Am Wochenende wurde bekannt, dass sich auch der kurdische Musiker Ferhat Tunç auf einer „Todesliste“ befinde. Er selbst hatte bekannt gemacht, von der Polizei Darmstadt informiert worden zu sein. In Köln wiederum ist der Fernsehjournalist Celal Baslangiç betroffen.

Erdogans AKP koaliert mit der rechtsradikalen MHP

In Berlin hatte Acarer nach dem Angriff ein Foto von sich auf Twitter veröffentlicht und dazu auf Türkisch geschrieben: „Ich bin in meinem Haus in Berlin mit Messer und Faust angegriffen worden.“ Er habe Schwellungen am Kopf, aber „werde niemals vor dem Faschismus kapitulieren.“ Und: „Dieser Angriff ist der Beweis dafür, dass alles, was wir gegen die islamistische und faschistische AKP-MHP-Regierung geschrieben und gesagt haben, korrekt ist.“

Die islamistische AKP ist die Partei von Staatschef Recep Tayyip Erdogan, die MHP eine Partei rechtsradikaler Nationalisten. Ihre Anhänger werden oft als Graue Wölfe bezeichnet, ein Sammelbegriff für türkische Faschisten. Unter Exilanten und Kennern der Szene vermuten einige, dass Graue Wölfe hinter den Angriffen in Deutschland stecken.
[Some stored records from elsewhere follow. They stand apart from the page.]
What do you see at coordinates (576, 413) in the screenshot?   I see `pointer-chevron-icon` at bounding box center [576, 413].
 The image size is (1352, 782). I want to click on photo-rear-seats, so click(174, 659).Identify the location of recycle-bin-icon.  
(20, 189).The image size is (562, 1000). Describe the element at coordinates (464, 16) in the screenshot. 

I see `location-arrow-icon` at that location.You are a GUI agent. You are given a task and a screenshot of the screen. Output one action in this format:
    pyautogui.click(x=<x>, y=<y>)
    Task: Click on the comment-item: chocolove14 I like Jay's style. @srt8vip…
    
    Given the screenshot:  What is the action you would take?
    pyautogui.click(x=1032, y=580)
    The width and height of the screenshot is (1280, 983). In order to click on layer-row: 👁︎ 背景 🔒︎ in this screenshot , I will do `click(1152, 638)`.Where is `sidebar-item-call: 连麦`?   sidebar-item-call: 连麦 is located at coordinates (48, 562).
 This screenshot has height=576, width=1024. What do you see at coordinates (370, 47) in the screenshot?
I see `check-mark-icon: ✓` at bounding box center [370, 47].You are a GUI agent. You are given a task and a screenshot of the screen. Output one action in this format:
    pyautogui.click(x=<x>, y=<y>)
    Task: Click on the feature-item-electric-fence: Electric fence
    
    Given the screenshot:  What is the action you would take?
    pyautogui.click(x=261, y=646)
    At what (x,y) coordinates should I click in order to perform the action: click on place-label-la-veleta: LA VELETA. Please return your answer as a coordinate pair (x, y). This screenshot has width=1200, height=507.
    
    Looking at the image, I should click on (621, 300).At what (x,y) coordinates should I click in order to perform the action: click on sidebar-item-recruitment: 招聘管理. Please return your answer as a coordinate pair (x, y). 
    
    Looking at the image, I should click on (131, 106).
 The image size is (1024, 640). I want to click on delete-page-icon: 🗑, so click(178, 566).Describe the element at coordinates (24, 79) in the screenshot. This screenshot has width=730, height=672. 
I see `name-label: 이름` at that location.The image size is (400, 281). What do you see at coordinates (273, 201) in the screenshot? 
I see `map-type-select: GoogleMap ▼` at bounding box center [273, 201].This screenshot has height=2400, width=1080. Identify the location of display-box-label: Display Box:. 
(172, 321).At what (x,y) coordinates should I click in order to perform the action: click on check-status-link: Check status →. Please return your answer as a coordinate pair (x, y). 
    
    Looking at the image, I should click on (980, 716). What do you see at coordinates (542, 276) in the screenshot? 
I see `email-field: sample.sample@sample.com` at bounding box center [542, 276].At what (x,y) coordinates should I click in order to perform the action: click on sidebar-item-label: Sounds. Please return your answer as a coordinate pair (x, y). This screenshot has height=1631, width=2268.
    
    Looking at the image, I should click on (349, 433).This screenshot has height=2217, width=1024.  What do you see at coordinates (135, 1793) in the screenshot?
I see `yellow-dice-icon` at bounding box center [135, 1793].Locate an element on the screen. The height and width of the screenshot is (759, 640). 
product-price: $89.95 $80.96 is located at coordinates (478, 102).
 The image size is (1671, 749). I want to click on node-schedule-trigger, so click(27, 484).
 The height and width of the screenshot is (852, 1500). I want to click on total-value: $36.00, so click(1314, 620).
Linke: Todeslisten gefährden auch Sicherheit Deutschlands

Der Deutsche Journalisten-Verband (DJV) hatte Bundesaußenminister Heiko Maas (SPD) aufgefordert, den türkischen Botschafter in Deutschland einzubestellen. DJV-Bundeschef Frank Überall begrüßte den Polizeischutz für betroffene Exiljournalisten, sagte aber auch: „Heiko Maas muss dem türkischen Botschafter unmissverständlich klar machen, dass hier eine Grenze überschritten wird und dass Drohungen und Gewalt gegen Journalisten, die hier Zuflucht vor dem repressiven Regime der Türkei gefunden haben, inakzeptable Straftaten sind.“

Die Abgeordnete Sommer, die das Bundesinnenministerium zu den aktuellen Vorfällen gefragt hatte, sagte am Montag: „Erdogans Terrornetzwerk in Deutschland ist aktiver denn je. Mit systematisch erstellten Todeslisten soll ein Exempel an oppositionellen Exilanten statuiert werden. Ich erwarte von der Bundesregierung, dass sie sich klar positioniert und ihrer Schutzpflicht nachkommt.“ Kanzlerin Angela Merkel müsse den türkischen Botschafter einbestellen: „Solche Hinrichtungslisten gefährden auch die innere Sicherheit Deutschlands.“

Die Bundesregierung hat erst vor einigen Tagen die Pläne Erdogans verurteilt, das seit dem Zypern-Krieg verlassene Varosia wieder zu besiedeln. Aus der Stadt flohen die griechisch-sprachigen Zyprioter, als der Norden der Mittelmeerinsel 1974 von türkischen Truppen besetzt wurde. Anders als die Regierung in Ankara erkennen die Vereinten Nationen das später ausgerufene Nordzypern nicht als Staat an.

In Nordirak greift die türkische Armee seit Monaten mutmaßliche Stellungen der Kurdischen Arbeiterpartei PKK an. Zusammen mit Islamisten halten Ankaras Truppen zudem Orte im kurdisch geprägten Norden Syriens besetzt.